Why is bingo so popular in Italy at Christmas?

In many parts of the world, a game of bingo is associated more with pensioners than fashionable parties. But in Italy it’s an essential part of the holidays for people of all ages.

Why is bingo so popular in Italy at Christmas?
Photo by Mick Haupt on Unsplash

On Christmas day, Christmas Eve, and at many New Year’s Eve parties in Italy the main activity – other than eating – is a game of tombola, which is very similar to bingo.

Tombola was created in Naples in the 1700s as an alternative to gambling, which the church didn’t approve of.

READ ALSO: Red underwear and smashed plates: Six strange Italian New Year traditions

The story goes that King Charles of Naples made a concession to the Catholics and said he would ban gambling during the Christmas period only. But Neapolitans found a way to get around the new law by playing tombola at home during the holidays. 

It’s still enormously popular today, particularly in southern Italy, so if you’re invited to a New Year’s Eve party at someone’s home don’t be surprised when all the guests gather round as the tombola board is brought out.

Tombola features a billboard with numbers from 1 to 90 and a card for each player with boxes containing 15 random numbers. These can be homemade using pens and paper, though many families will have a shop-bought tombola game.

Each player has one or more cards, for which they need to pay a small sum of money, or can give other items, such as sweets.

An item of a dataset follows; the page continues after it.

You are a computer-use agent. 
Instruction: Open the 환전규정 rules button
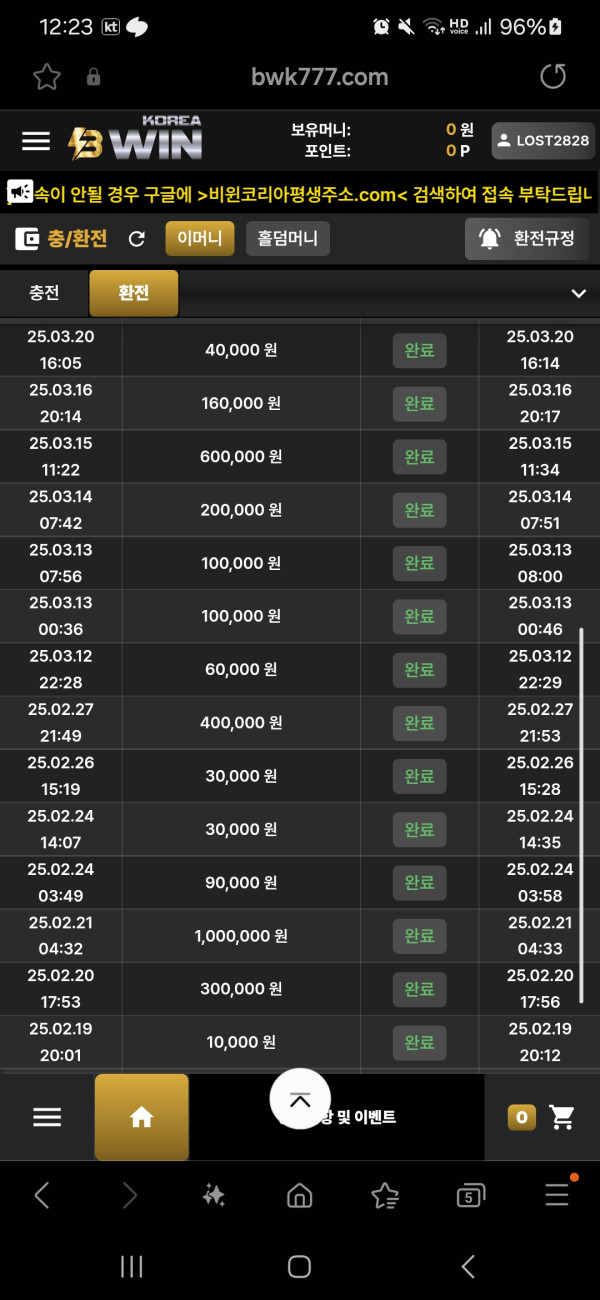(527, 239)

This becomes the prize for the winner.

One player acts as the caller, and just as with bingo in other countries there are humorous names and associations to go with each number, which here are derived from Neapolitan dialect.

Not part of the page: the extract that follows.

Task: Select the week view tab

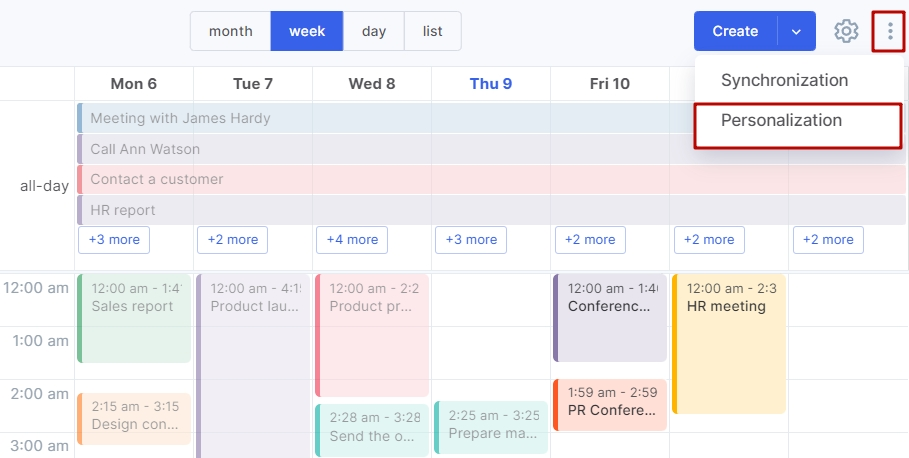Action: (x=307, y=31)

Players check off the numbers as they’re called, or cover them with dried beans, pasta, nuts, orange peel, or whatever they have to hand. The winner is the first to cover all of the numbers on the card.

The winner of the game is whoever ‘makes the tombola’, or who is the first to cover all the numbers on one of their cards, though there are sometimes also smaller prizes for getting, for example, five numbers in a row.

READ ALSO: Panettone or pandoro: Which is the best Italian Christmas cake?

If you have Italian family members you’ll know that they can get really into this game and that it can go on for a while, especially if there are children involved.

Another popular option is to get out a pack of cards near the end of the meal and linger at the table playing a game of scopa or buracco, eating wedges of panettone (or pandoro), and refilling the moka pot (or making another trip to the wine cellar).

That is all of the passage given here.